The human body undergoes significant changes as it ages.
We become weaker, slower and more prone to illness and injury.
Our dietary needs change – we need less food than when we were younger.
This, combined with hormonal changes and less muscle mass makes it easier to gain weight in old age.
When we get older, obesity is even more dangerous than in your youth.
It is a myth that it is harder to lose weight when you are older.
Ageing people can lose weight just as successfully as younger people.
Weight management as you age
Eating healthy and getting exercise remains the main focus for weight loss as you age. However, some adjustments might be needed to keep your changing body free of injury. Here are a few tips:
- Keeping your body moving is vital at any age, even for the very old and frail. The focus should be on physical activity designed to preserve muscle and bone mass.
A good option is routine physical activity that includes stretching, aerobics and strengthening exercises.
- Remember to discuss your medication with your doctor to ensure that it doesn’t cause weight gain.
- Try to help the elderly person in your life by getting them to join a group in which they can exercise. Hard work becomes so much easier when it’s shared.
- Address any problems you have with sleep. Hormonal changes that occur when you don’t get enough sleep causes you to crave more food, but feel less full.
- We need protein for healthy muscles, but meat can be difficult to eat for some elderly people. Keep this in mind and focus on other sources of protein such as yoghurt or eggs.
- If long exercise sessions are too much, switch to short intervals throughout the day. Three 10-minute exercise sessions are just as valuable as one of 30 minutes.
- Consult a medical professional before you start a weight loss programme. Diets that are recommended for younger adults can be dangerous and counter-productive in older adults.

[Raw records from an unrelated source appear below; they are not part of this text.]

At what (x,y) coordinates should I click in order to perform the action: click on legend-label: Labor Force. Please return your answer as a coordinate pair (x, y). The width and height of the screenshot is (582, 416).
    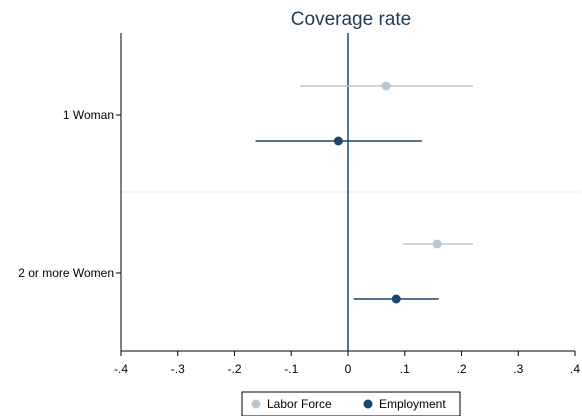
    Looking at the image, I should click on (300, 404).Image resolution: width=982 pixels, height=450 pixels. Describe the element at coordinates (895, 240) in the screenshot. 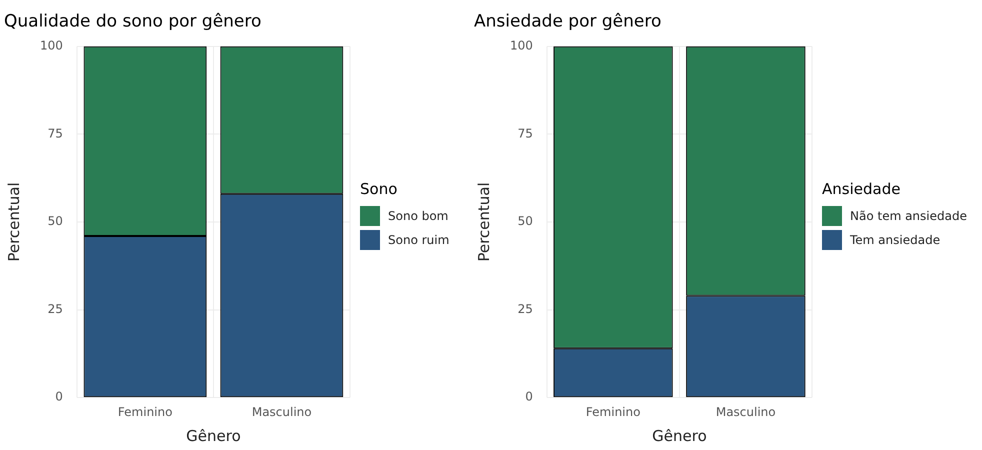

I see `legend-label: Tem ansiedade` at that location.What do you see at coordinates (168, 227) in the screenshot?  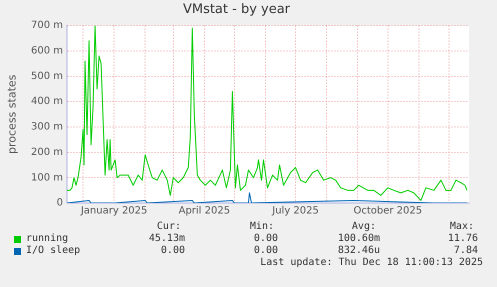 I see `text: Cur:` at bounding box center [168, 227].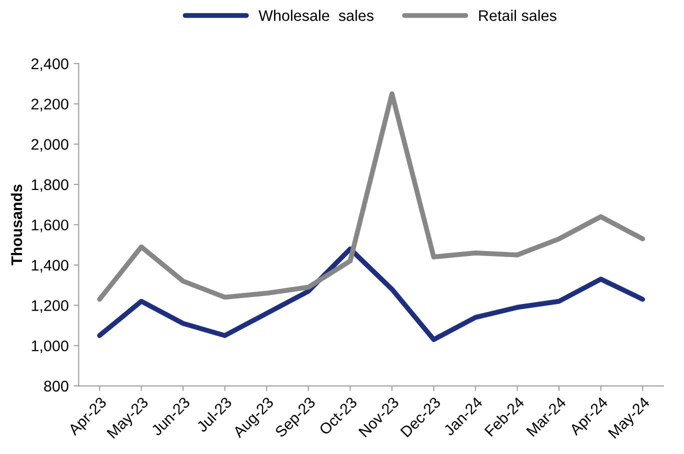  What do you see at coordinates (50, 186) in the screenshot?
I see `y-tick-label: 1,800` at bounding box center [50, 186].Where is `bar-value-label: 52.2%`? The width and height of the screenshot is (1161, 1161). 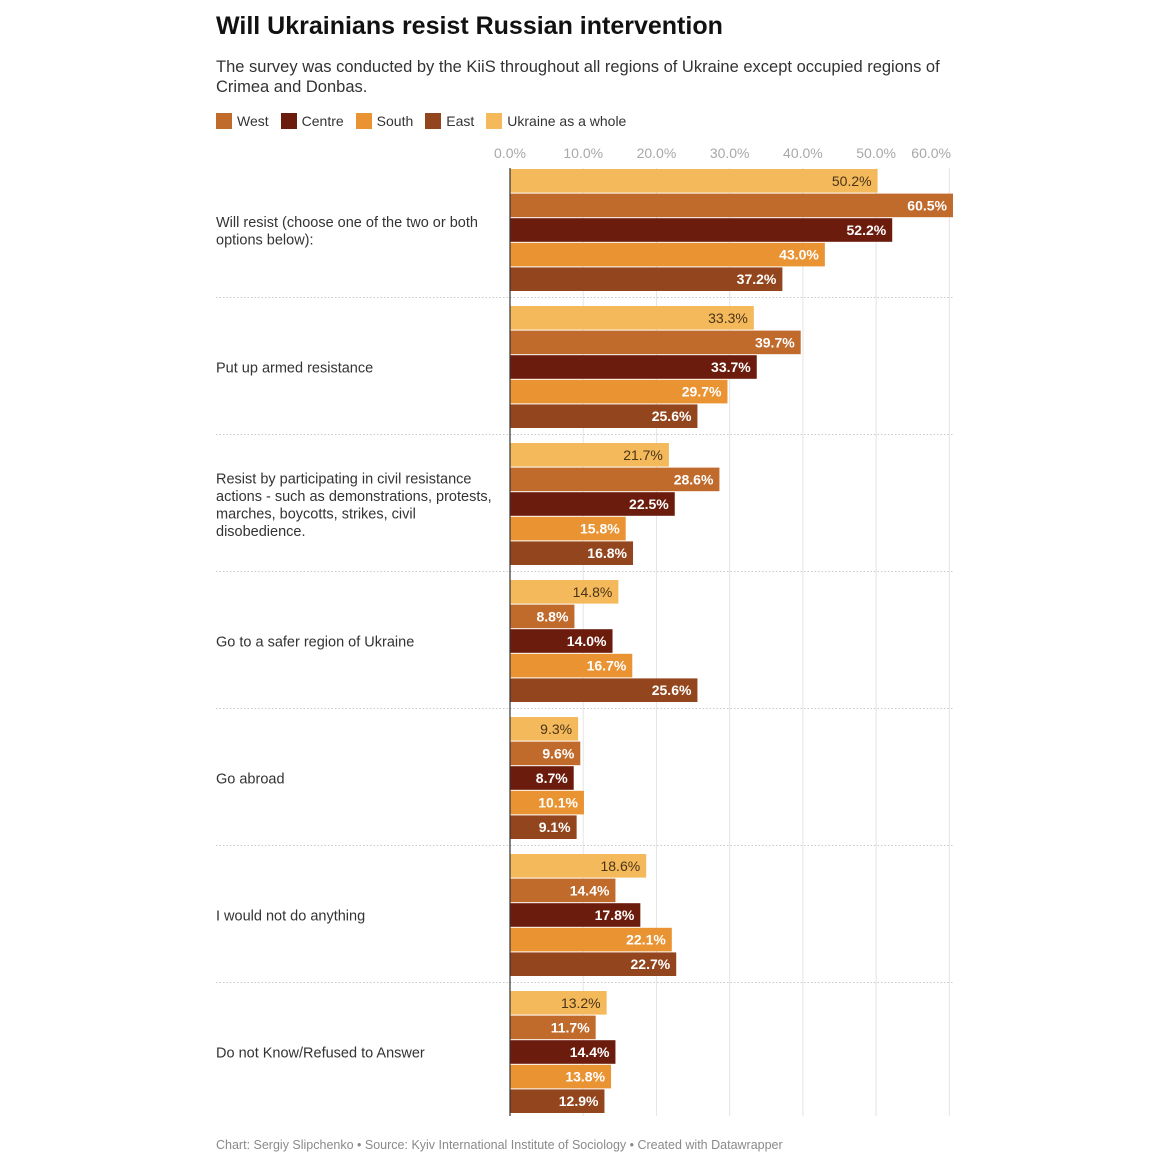 bar-value-label: 52.2% is located at coordinates (867, 230).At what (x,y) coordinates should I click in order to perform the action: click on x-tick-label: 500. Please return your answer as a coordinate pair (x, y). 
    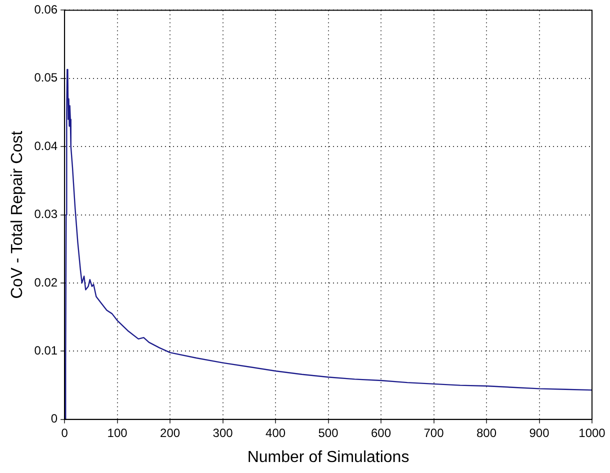
    Looking at the image, I should click on (328, 433).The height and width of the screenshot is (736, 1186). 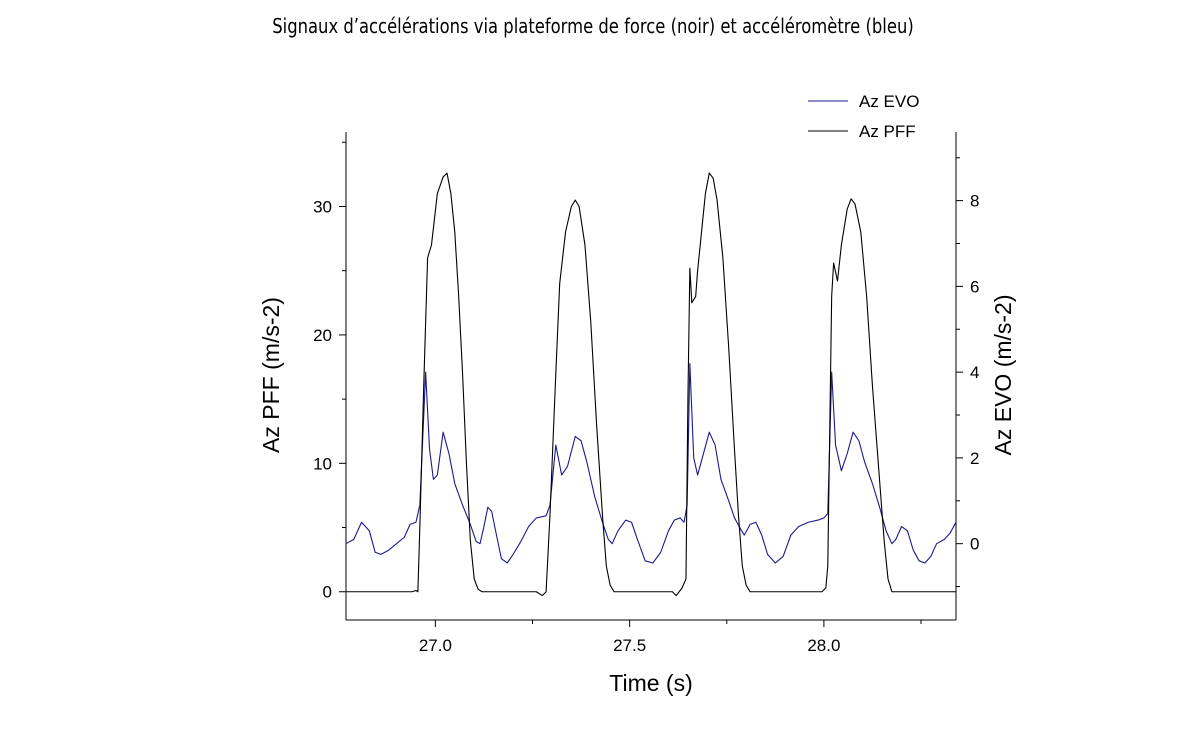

Dr Barber said: “Weight loss is important at any age, but as we get older we’re more likely to develop the weight-related comorbidities of obesity.”
“Many of these are similar to the effects of ageing, so you could argue that the relevance of weight loss becomes heightened as we get older.” It is never too late to start.
Don’t let your age prevent you from living your best life. As Walt Disney famously stated: “Growing old is mandatory, but growing up is optional.”